● **Task instructions**
Transcribe word for word each line from the one containing "Instruction: Switch sidebar" to the final line of the data, both included. Skip the pictures.

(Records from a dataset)
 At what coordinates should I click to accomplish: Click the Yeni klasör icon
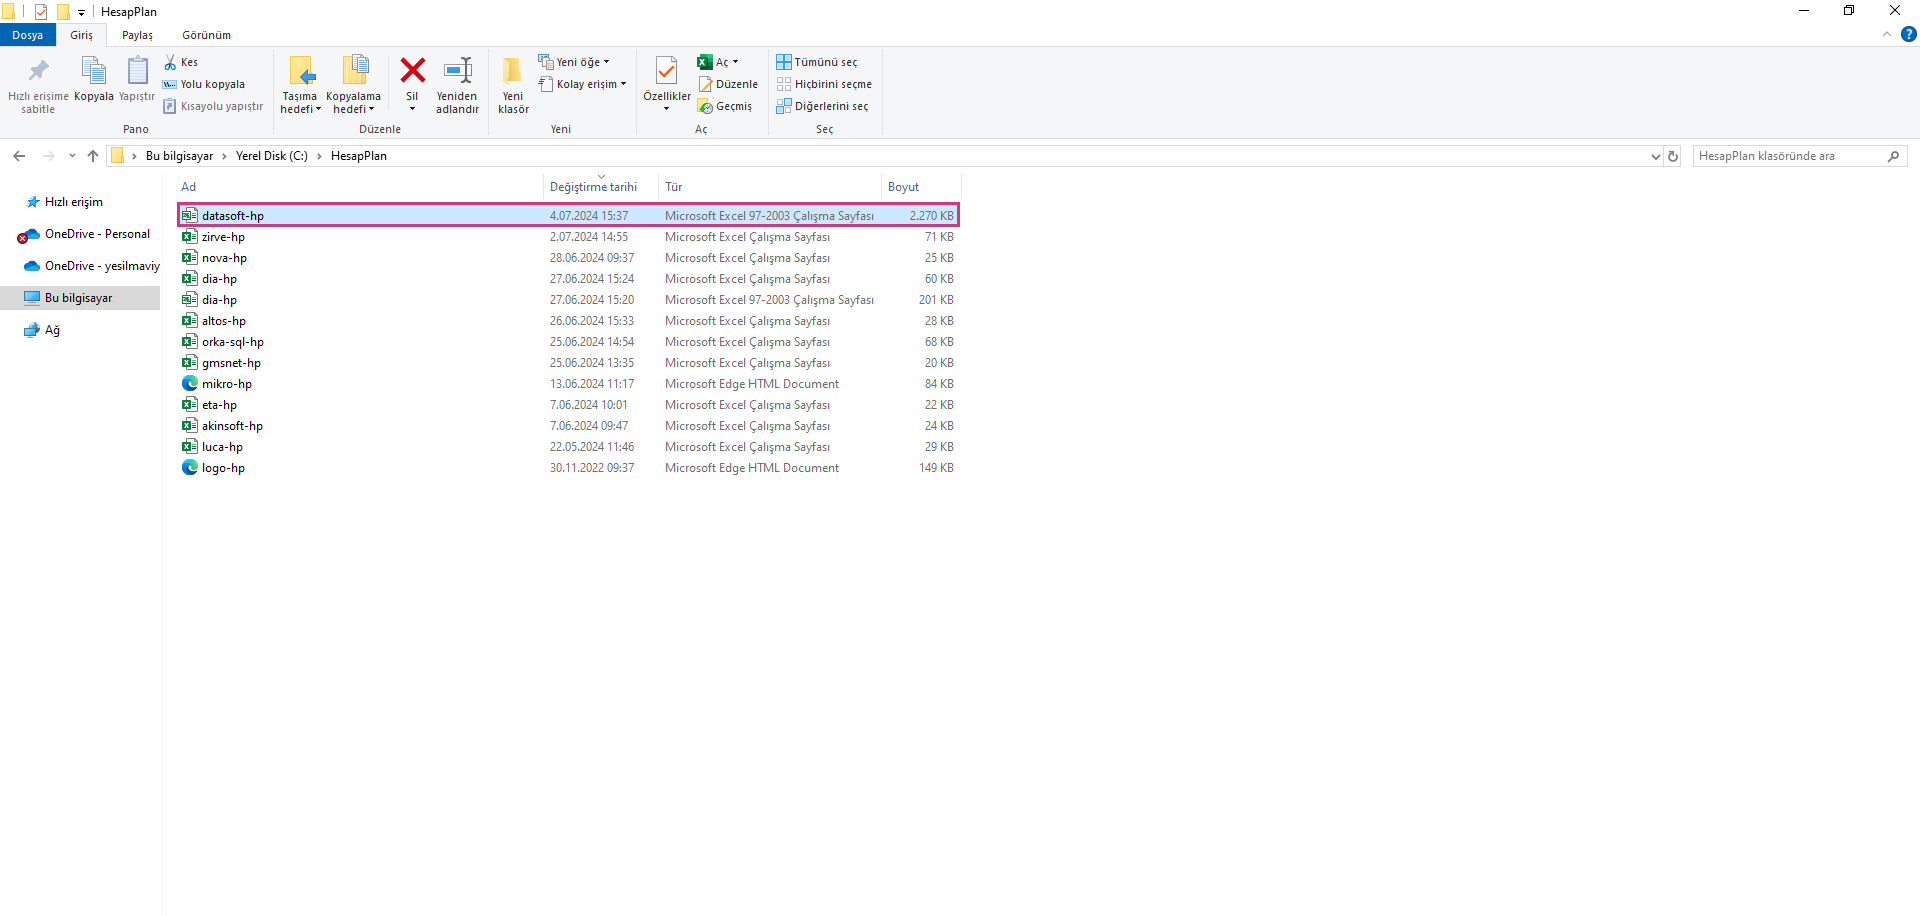pyautogui.click(x=512, y=71)
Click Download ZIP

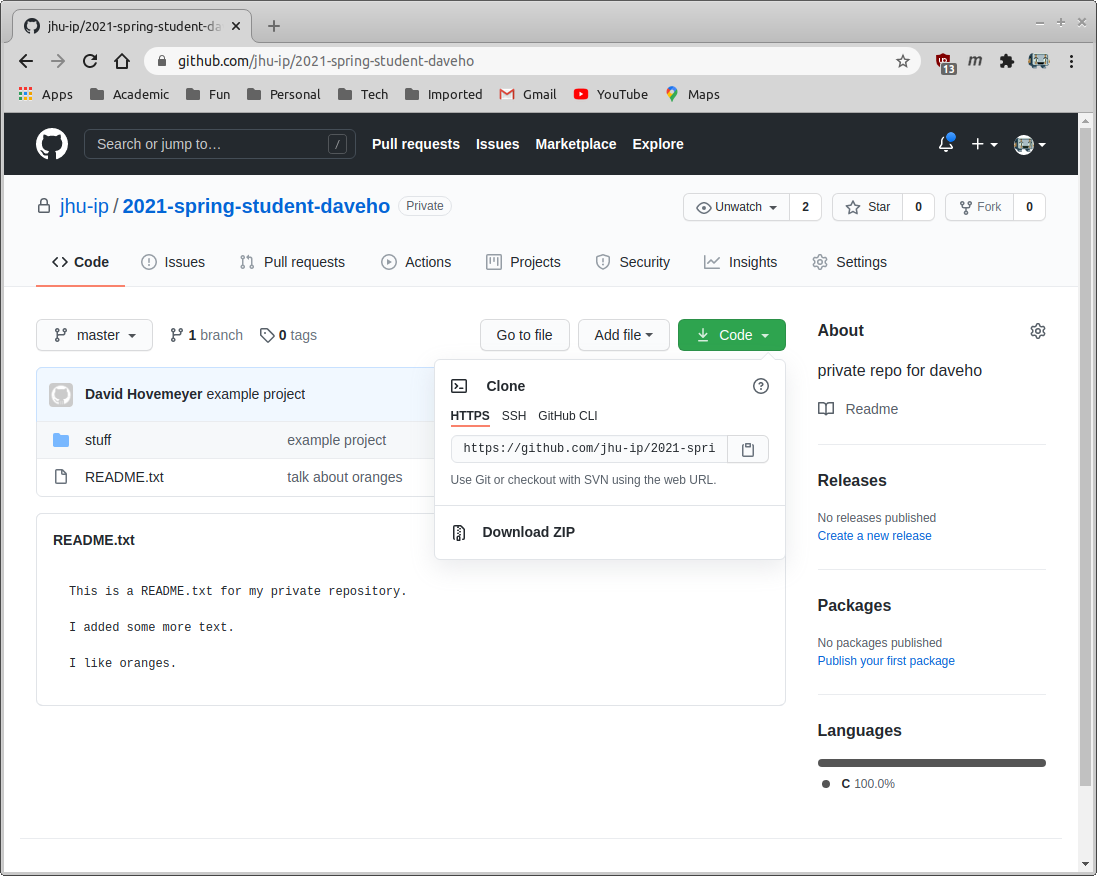click(528, 531)
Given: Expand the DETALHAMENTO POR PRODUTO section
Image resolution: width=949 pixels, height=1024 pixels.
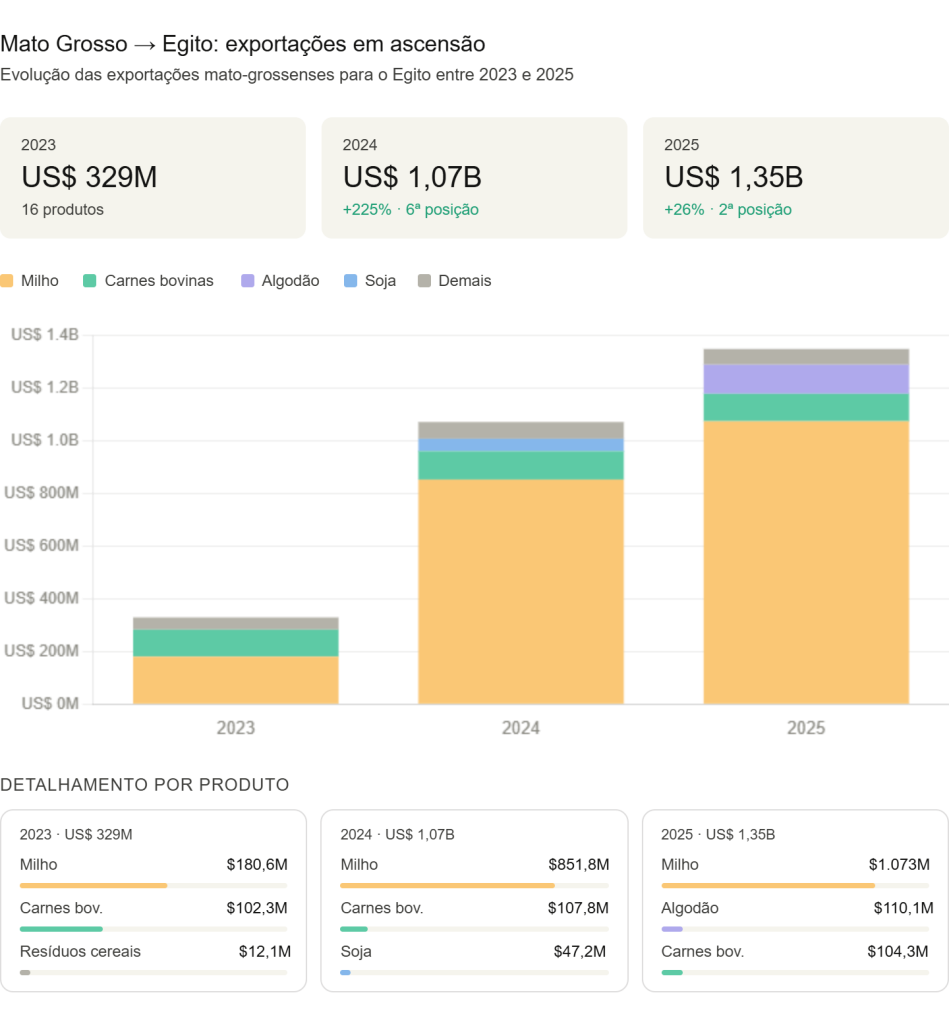Looking at the screenshot, I should (x=146, y=785).
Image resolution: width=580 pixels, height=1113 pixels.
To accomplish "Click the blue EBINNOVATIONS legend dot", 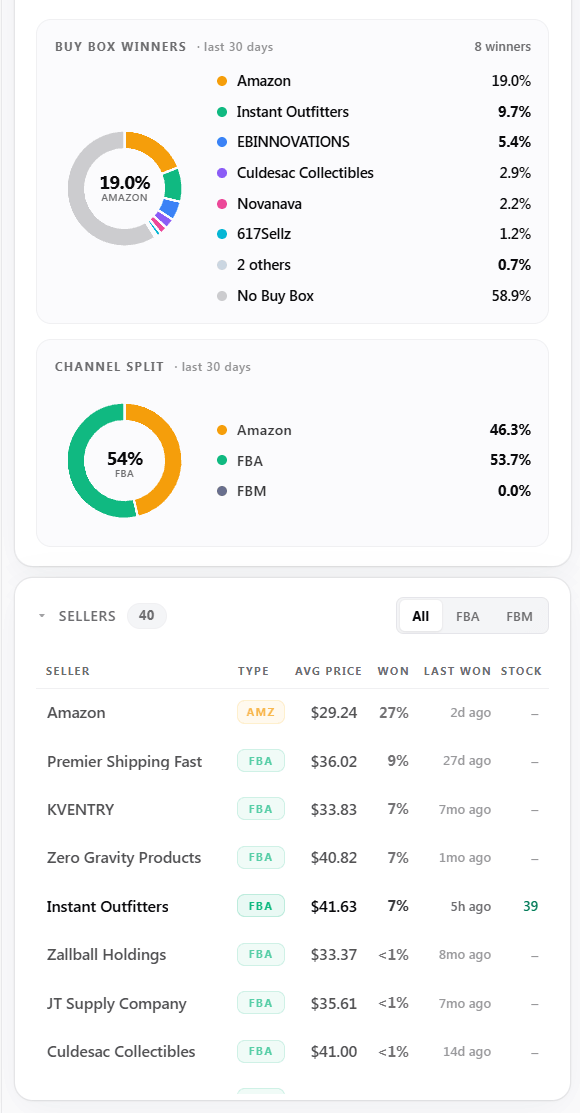I will (222, 142).
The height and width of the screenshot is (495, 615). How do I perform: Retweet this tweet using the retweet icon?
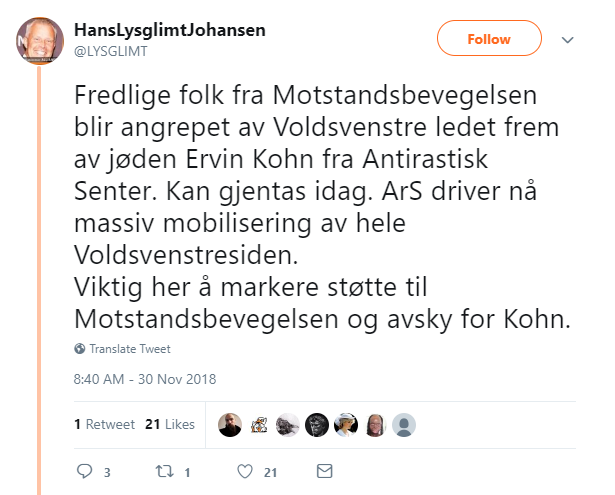point(160,471)
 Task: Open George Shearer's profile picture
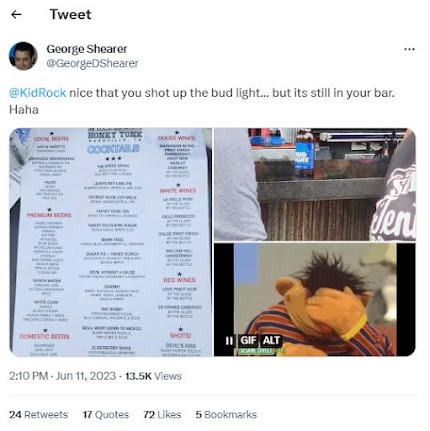point(23,56)
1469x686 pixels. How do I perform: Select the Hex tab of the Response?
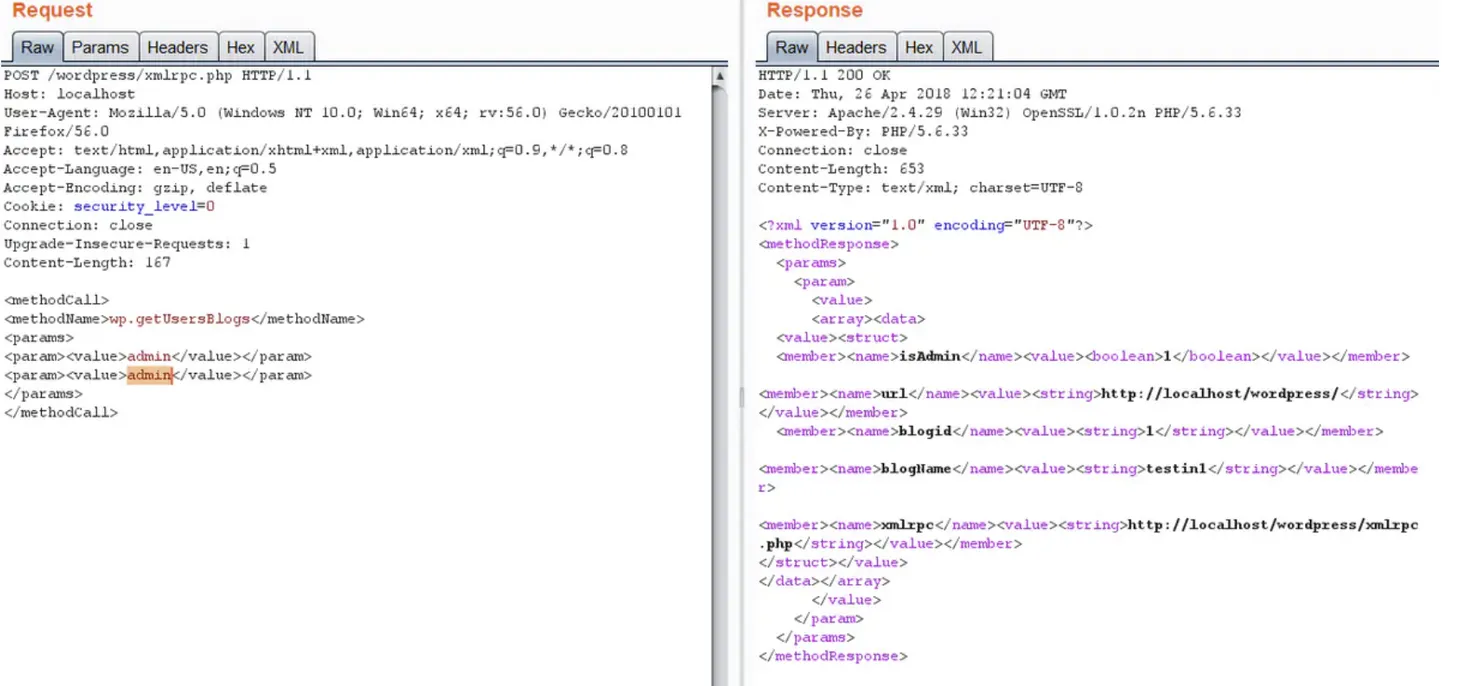click(918, 46)
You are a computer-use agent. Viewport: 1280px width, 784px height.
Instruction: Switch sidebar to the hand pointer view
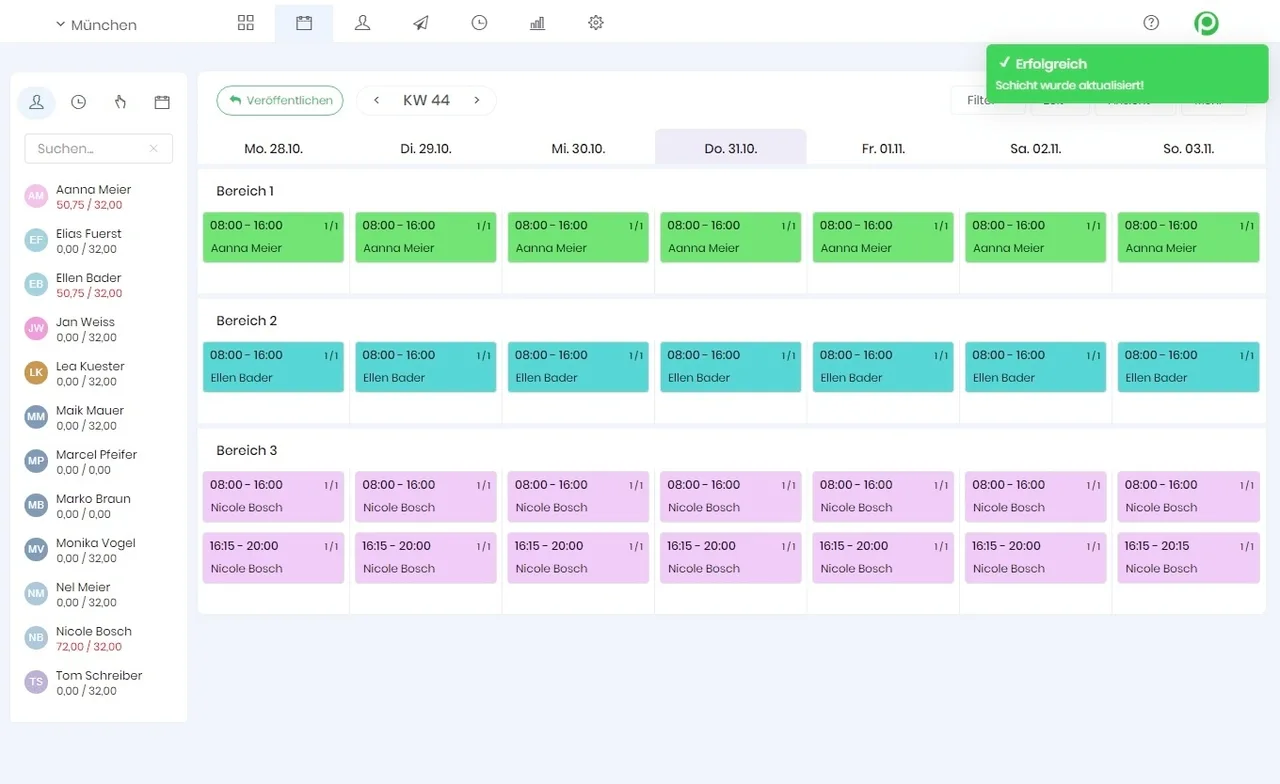pos(120,102)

● **Solution**
Instruction: Switch sidebar to the hand pointer view
pos(120,102)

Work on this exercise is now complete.